> Set problem
Transcribe the entries starting with the line that contains "Click the green submit button" and stopping after the line that contains "point(320,98)". Omit the pictures from your transcription.

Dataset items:
>> start

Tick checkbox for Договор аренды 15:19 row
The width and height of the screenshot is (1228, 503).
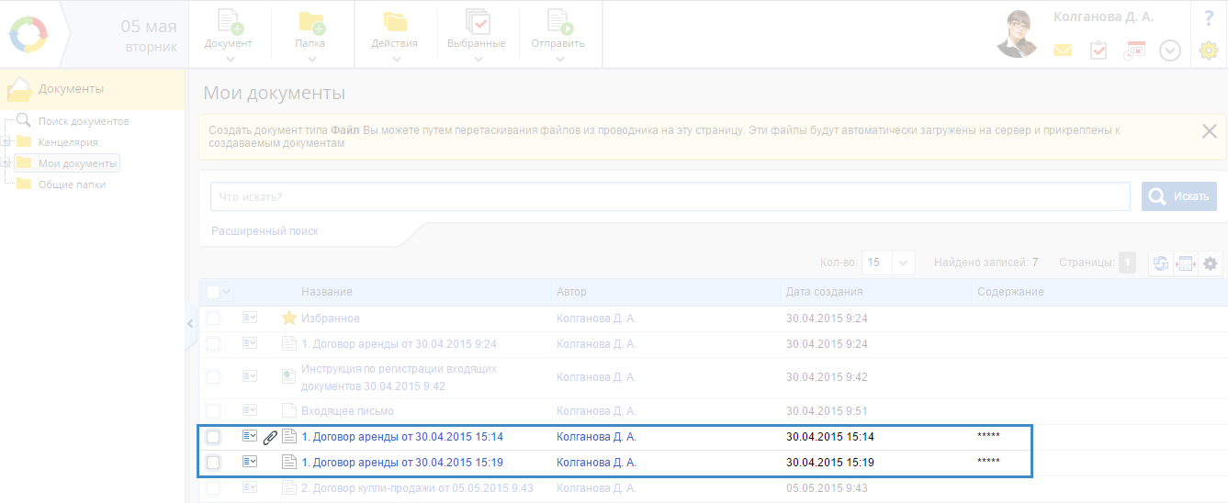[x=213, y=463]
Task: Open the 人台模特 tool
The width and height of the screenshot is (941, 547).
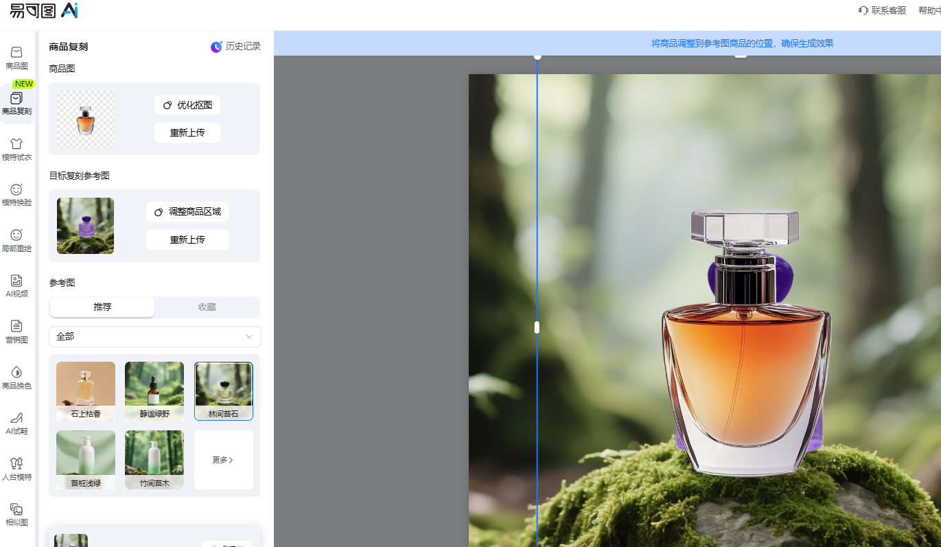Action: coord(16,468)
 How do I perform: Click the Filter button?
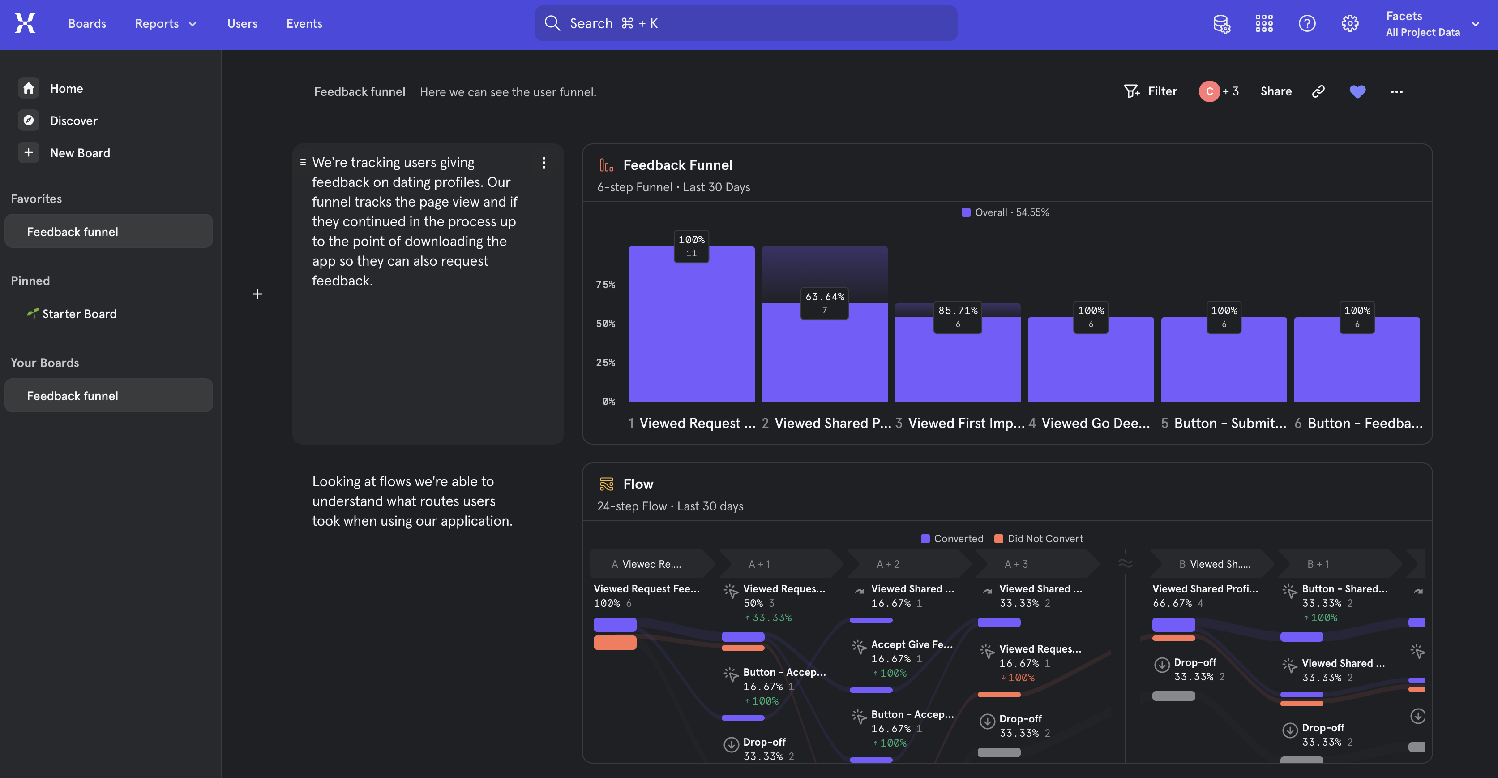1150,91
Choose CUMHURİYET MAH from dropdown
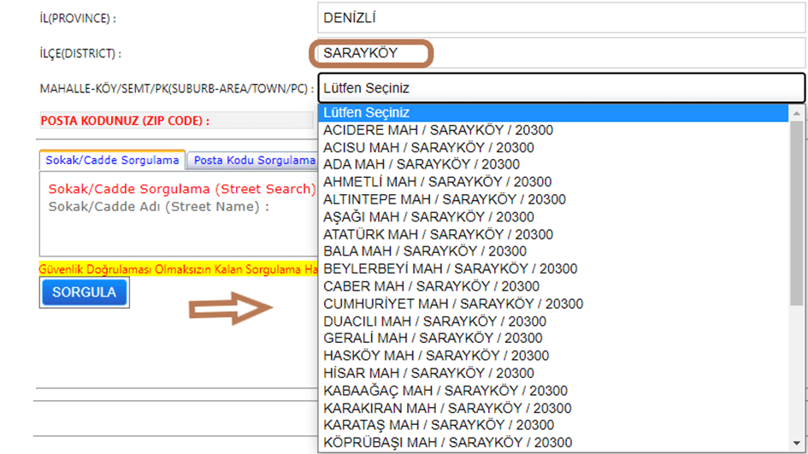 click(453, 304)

>> end
>> start

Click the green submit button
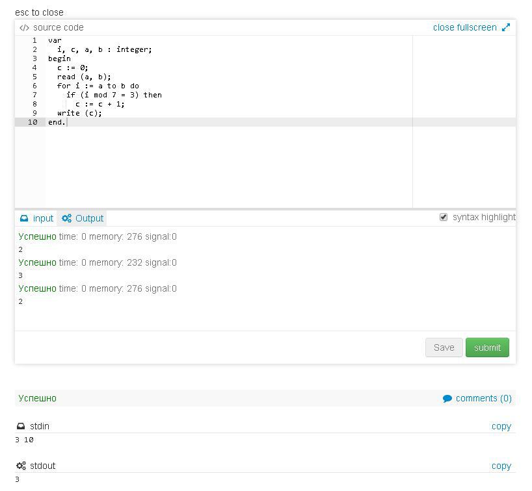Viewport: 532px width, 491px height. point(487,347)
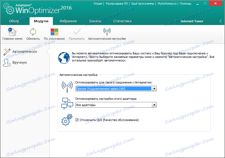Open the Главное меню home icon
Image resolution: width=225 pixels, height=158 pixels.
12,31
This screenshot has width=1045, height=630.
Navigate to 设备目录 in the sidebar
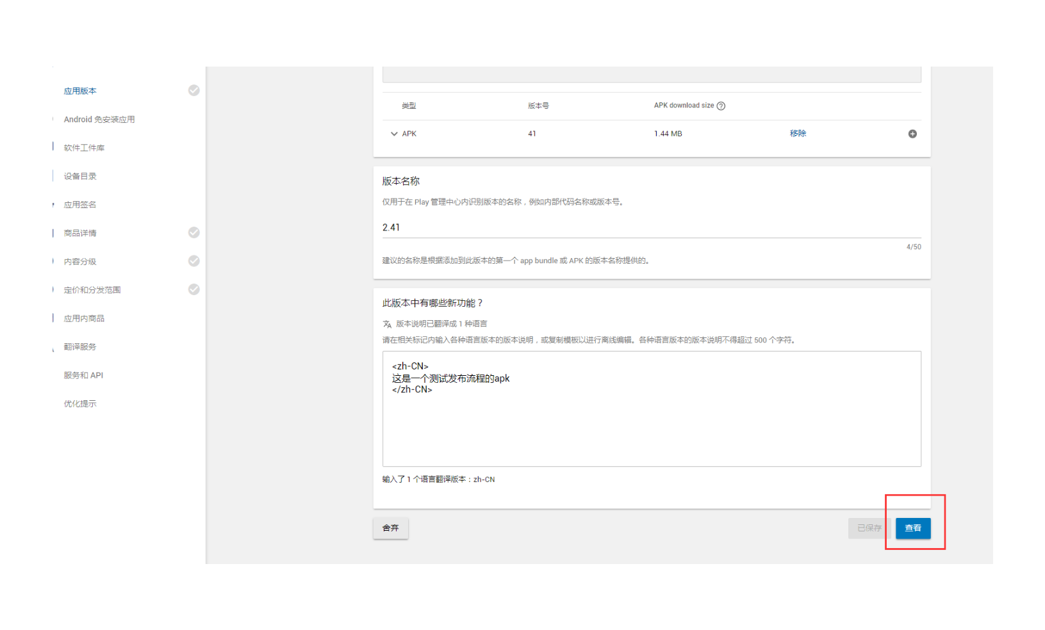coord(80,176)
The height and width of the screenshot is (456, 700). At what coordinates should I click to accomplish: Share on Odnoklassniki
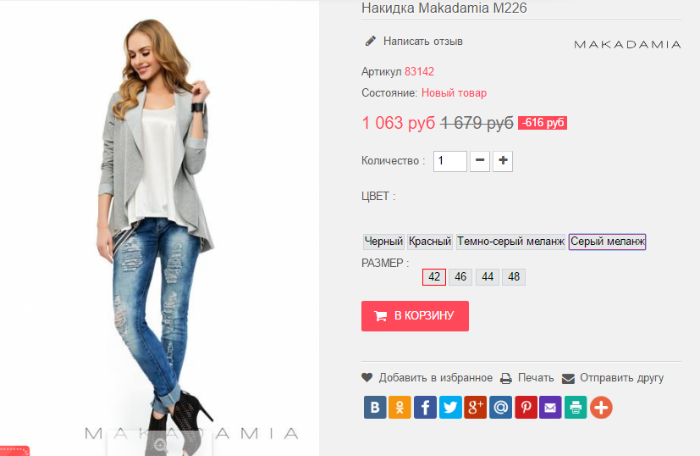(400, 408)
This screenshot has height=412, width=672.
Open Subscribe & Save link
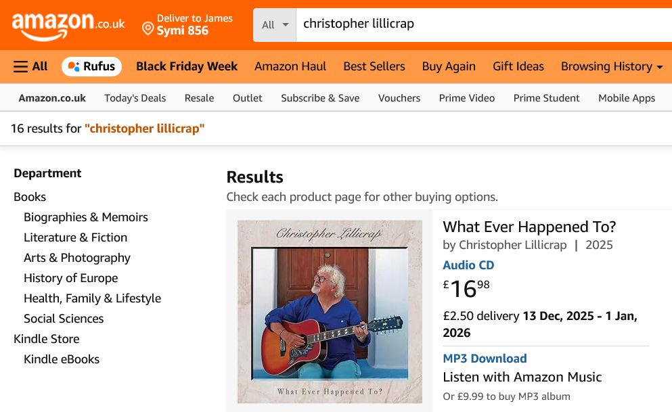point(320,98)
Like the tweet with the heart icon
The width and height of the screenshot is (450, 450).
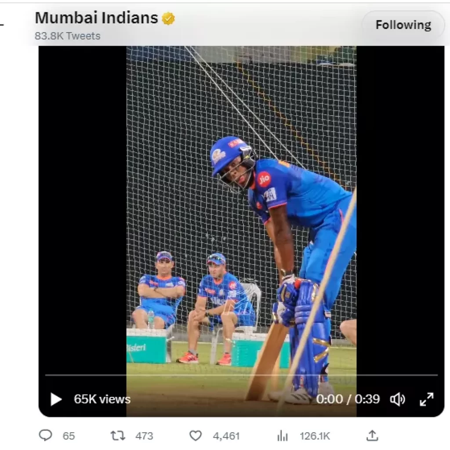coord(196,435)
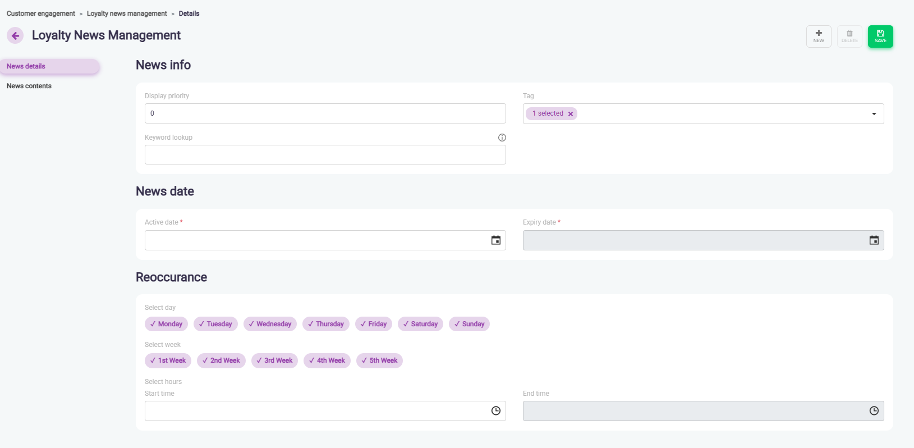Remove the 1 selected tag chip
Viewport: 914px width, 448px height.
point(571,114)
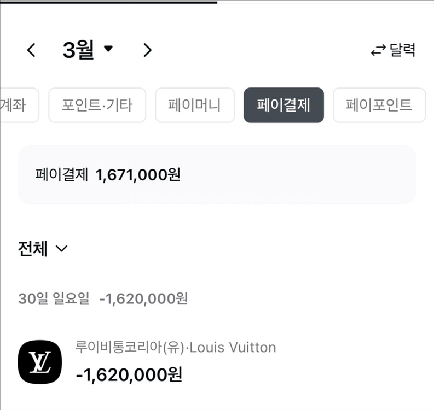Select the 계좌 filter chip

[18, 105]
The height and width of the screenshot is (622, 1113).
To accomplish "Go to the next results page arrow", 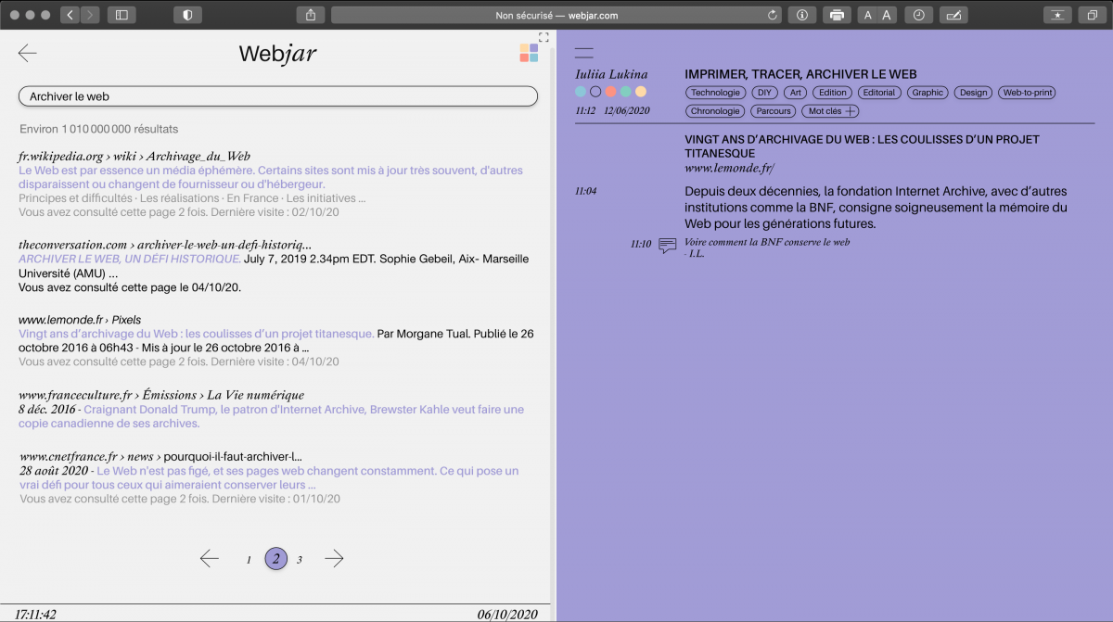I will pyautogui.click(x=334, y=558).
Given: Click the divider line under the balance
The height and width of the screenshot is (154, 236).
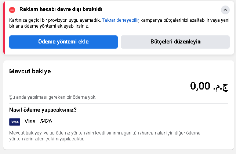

>> end

> Task result
Click the green submit button
Viewport: 532px width, 491px height. point(487,347)
Open the Главное меню home icon
Image resolution: width=225 pixels, height=158 pixels.
12,31
This screenshot has width=1045, height=630.
Navigate to 设备目录 in the sidebar
coord(80,176)
The height and width of the screenshot is (456, 700). At what coordinates should I click to accomplish: Share on Odnoklassniki
(400, 408)
This screenshot has height=412, width=672.
Open Subscribe & Save link
point(320,98)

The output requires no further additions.